Tal como se preveía, este domingo el río Yí, hizo su irrupción al punto máximo en la actual inundación, llegando a los 11 metros sobre su nivel normal, al continuar recibiendo agua desde las zonas altas del departamento, donde entre lunes y viernes próximos pasados, llovió un promedio de 250 milímetros acumulados.
La arremetida del desbordado cauce fue tal a la altura de la ciudad, que en la madrugada, en el lapso de cuatro a cinco horas, debieron ser asistidas por las brigadas de ayuda del Comité de Emergencia, un total de 28 familias, y la situación se venía repitiendo, una y otra vez durante toda la mañana, poniendo en marcha el dispositivo de asistencia por intermedio de 19 camiones, informaron Alejandro Couto y Ramón Camejo, que se desempeñan en la logística de traslado de los desplazados.
Aunque no se producen precipitaciones desde el viernes, la capital duraznense verifica un continuo deambular de camiones, camionetas y automóviles, cargados con muebles y demás útiles del hogar, de gente que se vio obligada a dejar sus hogares de forma provisoria por el avance de las aguas.

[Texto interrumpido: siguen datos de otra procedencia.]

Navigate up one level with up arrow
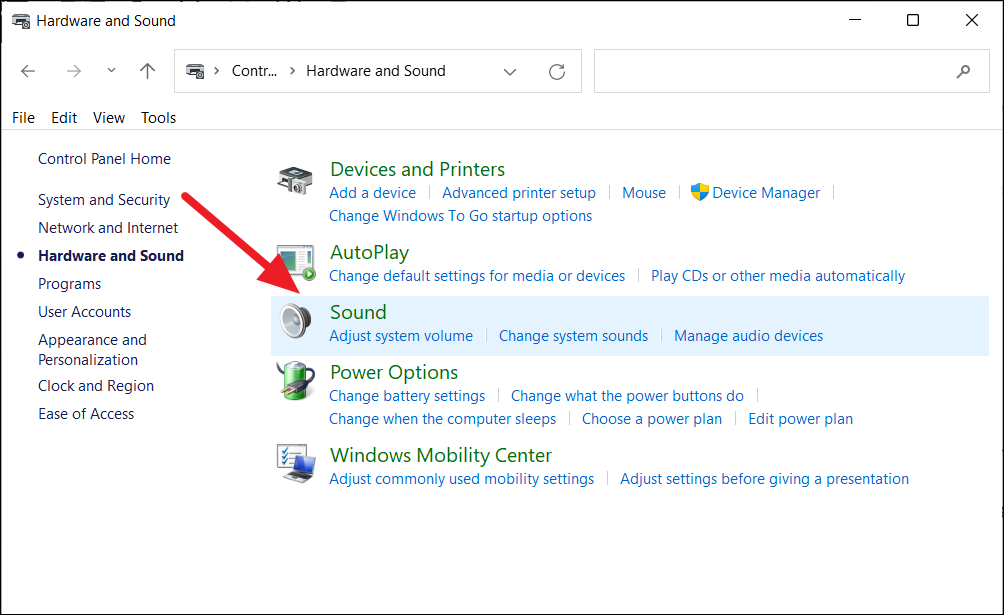 148,71
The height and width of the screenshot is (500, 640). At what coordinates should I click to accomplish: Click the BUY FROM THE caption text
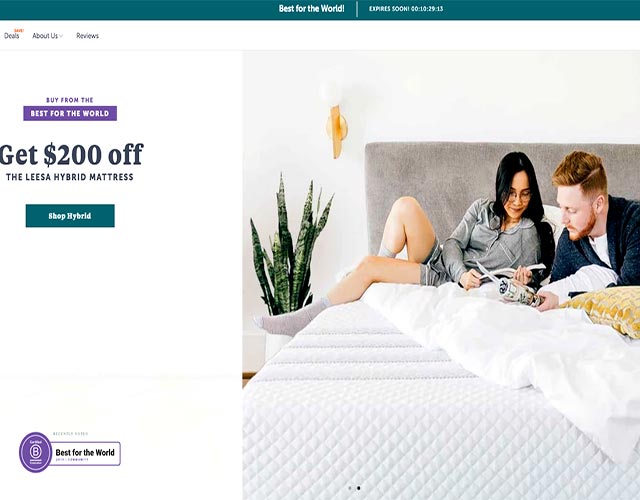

Las autoridades que sobrevolaron la zona afirmaron que “se advierte un panorama lamentable, se ve claramente desde arriba”.
En Treinta y Trés
El Comité de Emergencia, la Intendencia y las autoridades de la salud de Treinta y Tres tratan por todos los medios de hacer un seguimiento de la situación del Río Olimar para seguir el avance de las aguas, que a la mañana estaban bajando. El río estuvo a más de siete metros por sobre su nivel normal y según los últimos datos, está a 5,40.
También en la capital departamental hay 115 personas autoevacuadas, integrantes de 29 familias, totalizando 72 mayores y 43 menores.
A las personas que se encuentran fuera de sus hogares se les brinda alimentación y también se les está suministrando ropa y colchones en los casos que así lo requieren.